» Assignment:
Print exactly what appears from the line containing "Task: Open the Upwork logo home icon" through the final line of the data below, pictures excluded.

*** The input Section Begins ***

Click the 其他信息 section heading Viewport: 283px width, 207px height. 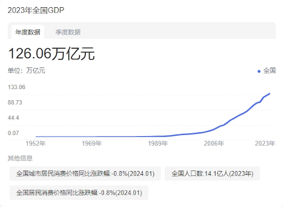pyautogui.click(x=20, y=158)
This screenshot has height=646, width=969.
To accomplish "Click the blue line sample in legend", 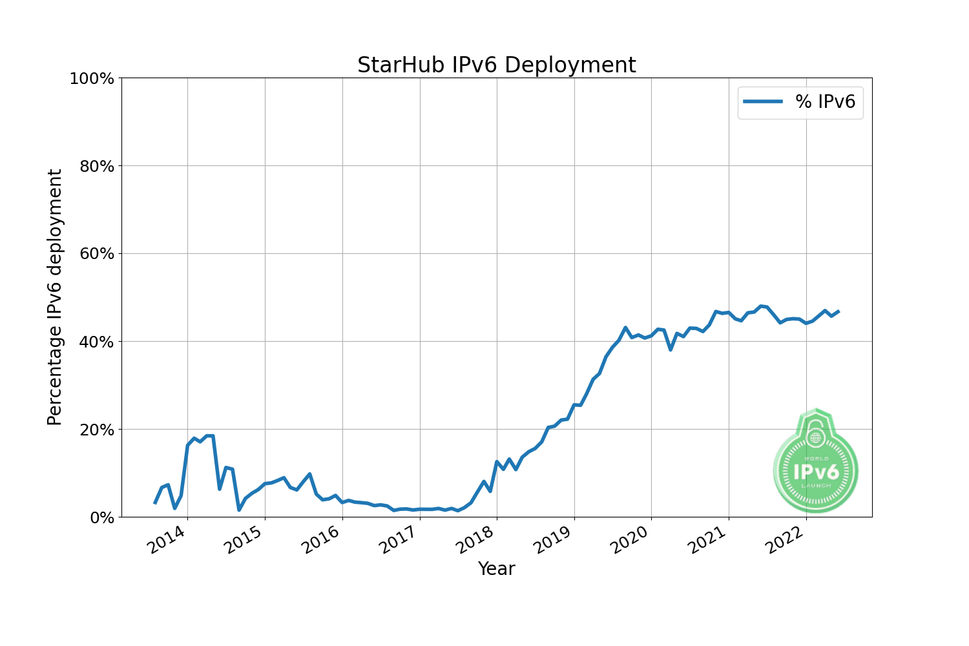I will click(763, 101).
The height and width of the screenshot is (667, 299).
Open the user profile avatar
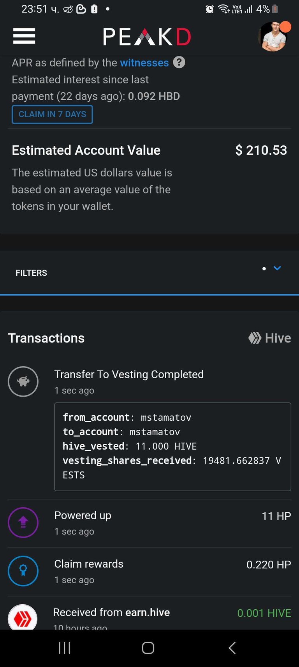click(273, 37)
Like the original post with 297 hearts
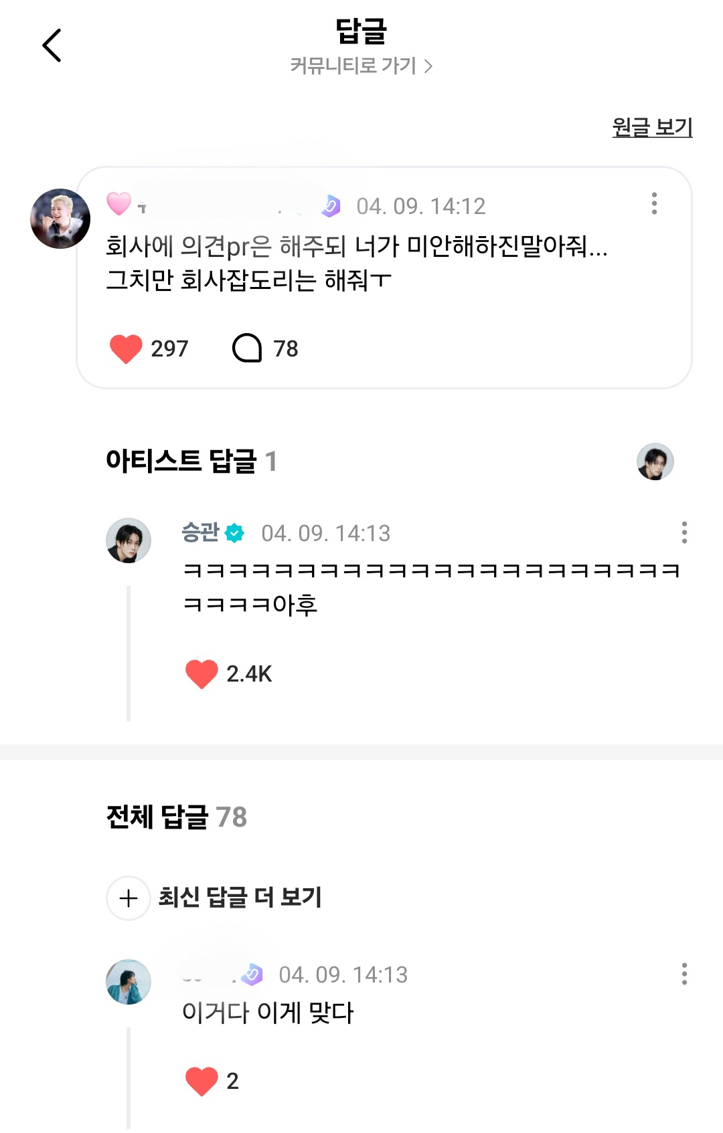This screenshot has height=1133, width=723. (126, 348)
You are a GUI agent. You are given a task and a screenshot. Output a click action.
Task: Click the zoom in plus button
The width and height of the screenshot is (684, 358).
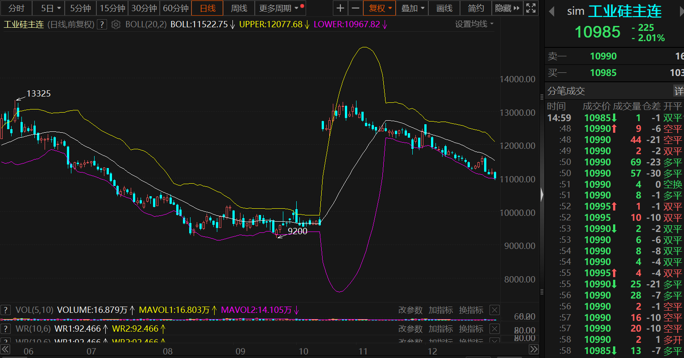[340, 8]
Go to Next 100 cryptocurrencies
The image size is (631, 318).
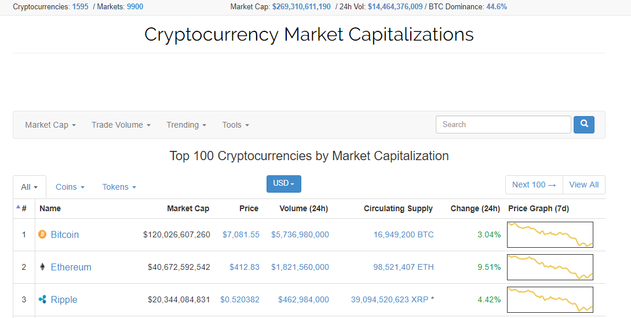pyautogui.click(x=534, y=185)
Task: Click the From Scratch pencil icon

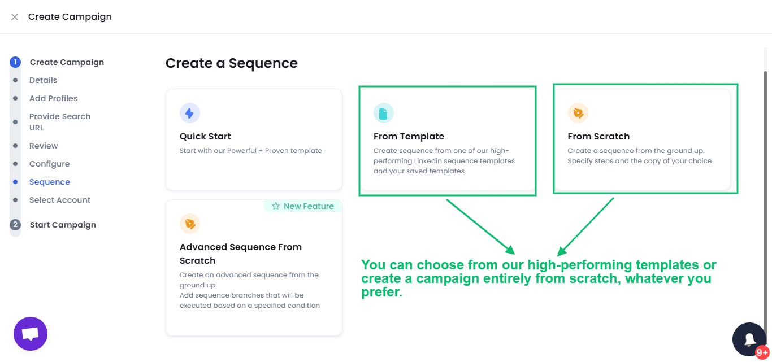Action: (x=578, y=113)
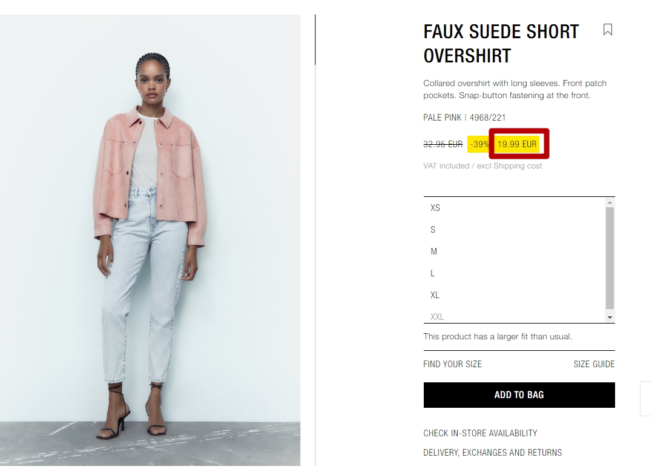Click Add to Bag button

519,395
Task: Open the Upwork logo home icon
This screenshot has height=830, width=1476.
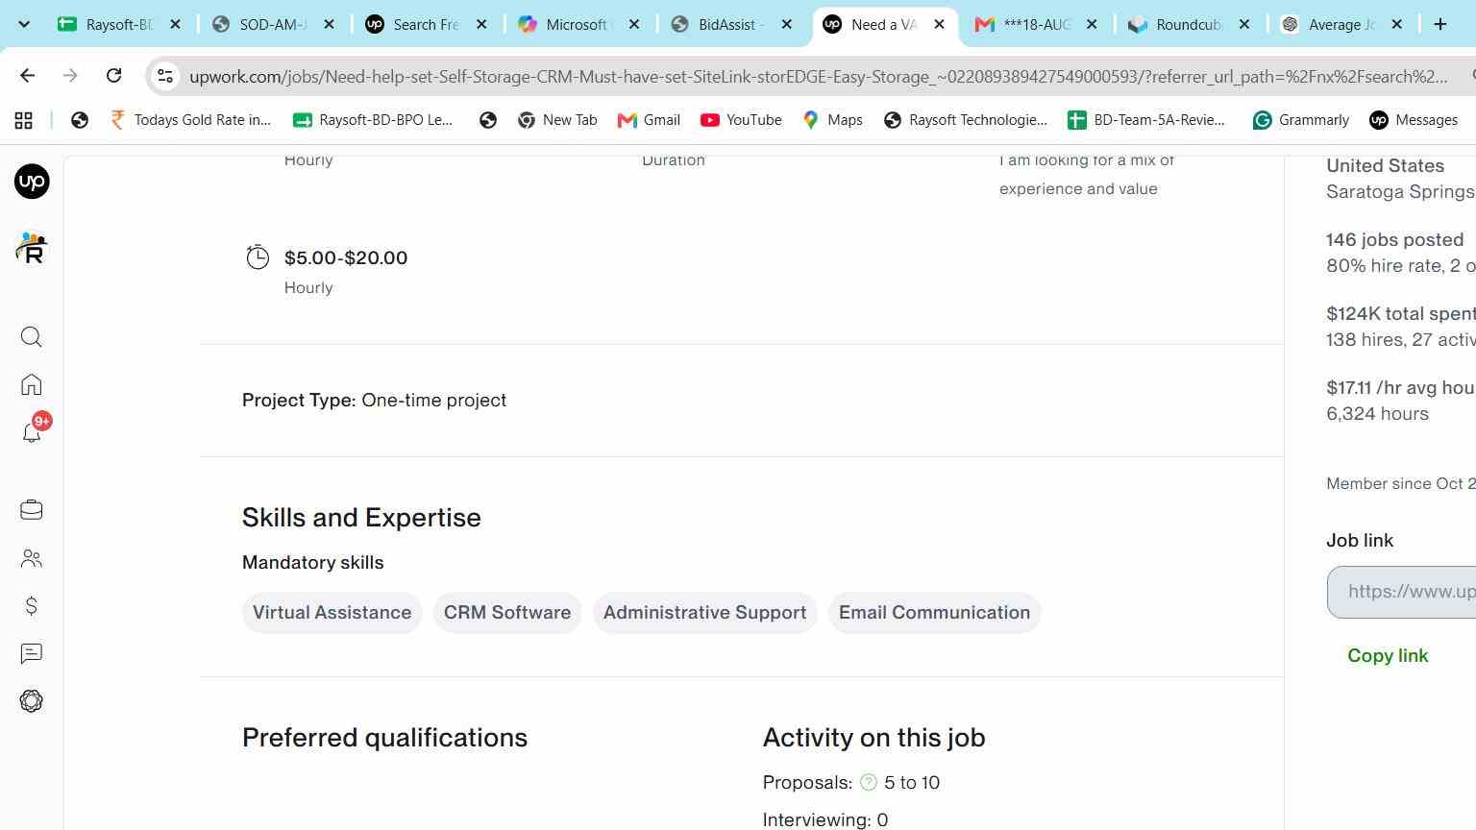Action: tap(32, 182)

*** The input Section Ends ***

» Result of the exercise:
Task: Open the Upwork logo home icon
This screenshot has height=830, width=1476.
Action: tap(32, 182)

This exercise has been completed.